What is needed
Retype each record exactly; no pictures.

____________

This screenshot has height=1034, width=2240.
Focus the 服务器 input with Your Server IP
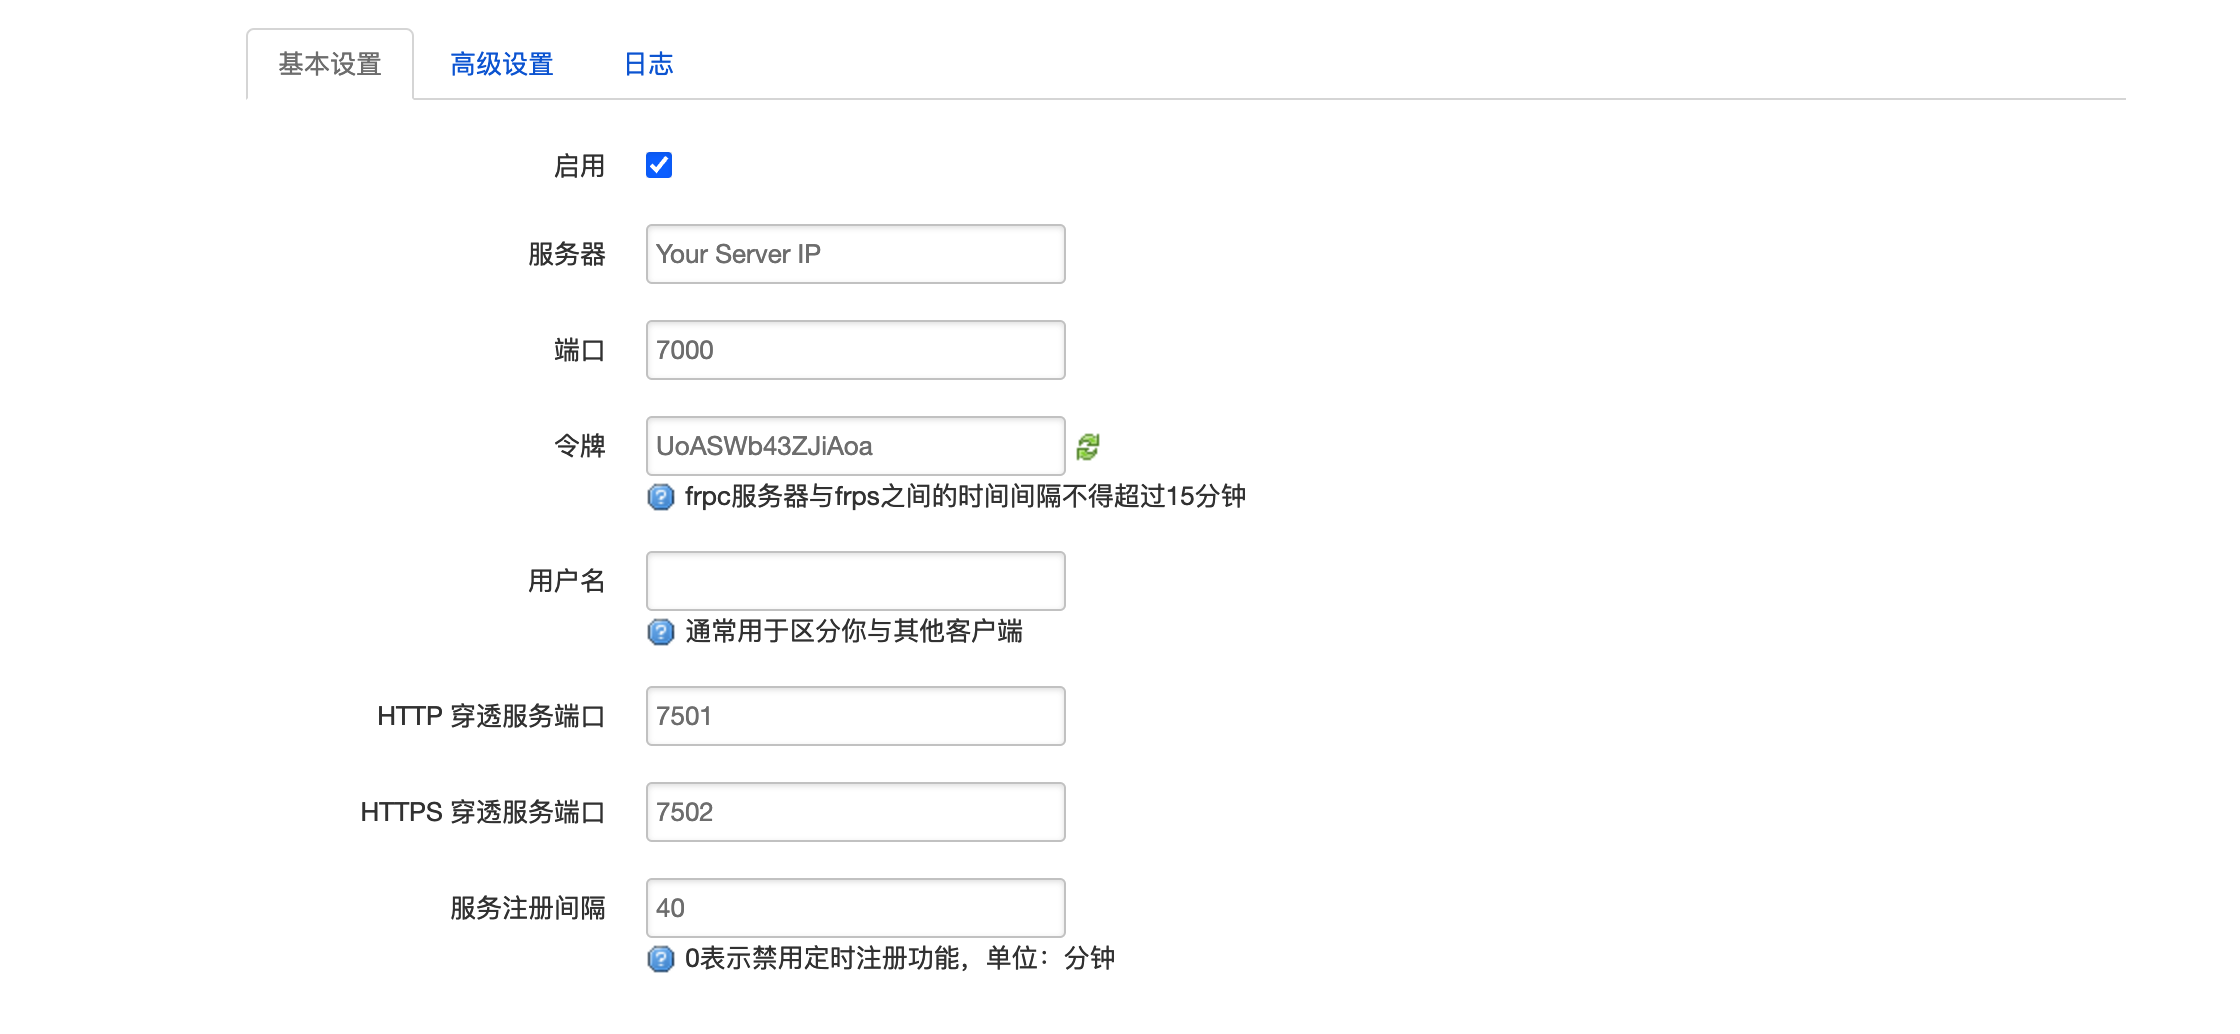coord(855,254)
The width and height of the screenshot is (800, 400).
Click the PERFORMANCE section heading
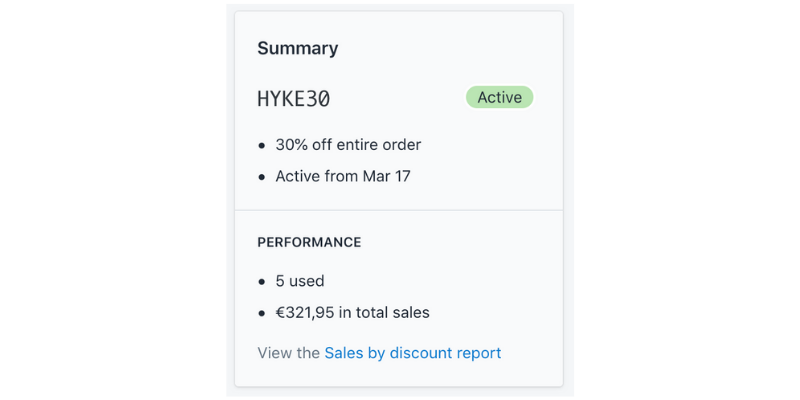[x=309, y=242]
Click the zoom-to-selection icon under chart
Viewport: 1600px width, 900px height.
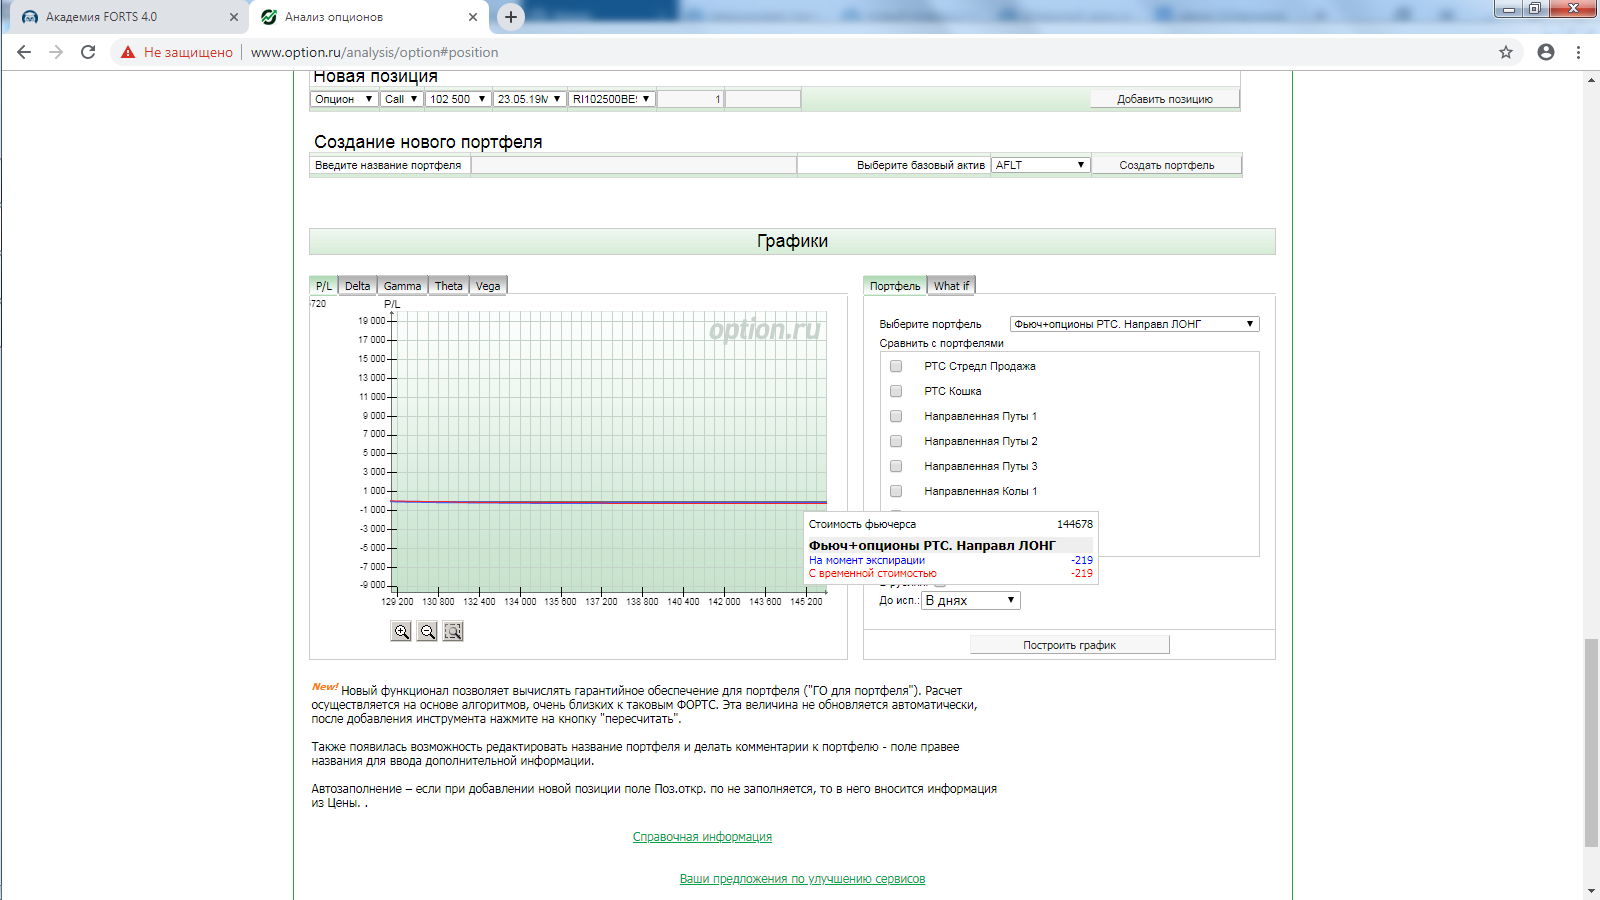[x=453, y=631]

____________

Output of the task
This screenshot has height=1034, width=2240.
Focus the 服务器 input with Your Server IP
coord(855,254)
The width and height of the screenshot is (800, 400).
Click the PERFORMANCE section heading
[x=309, y=242]
Click the zoom-to-selection icon under chart
Viewport: 1600px width, 900px height.
[x=453, y=631]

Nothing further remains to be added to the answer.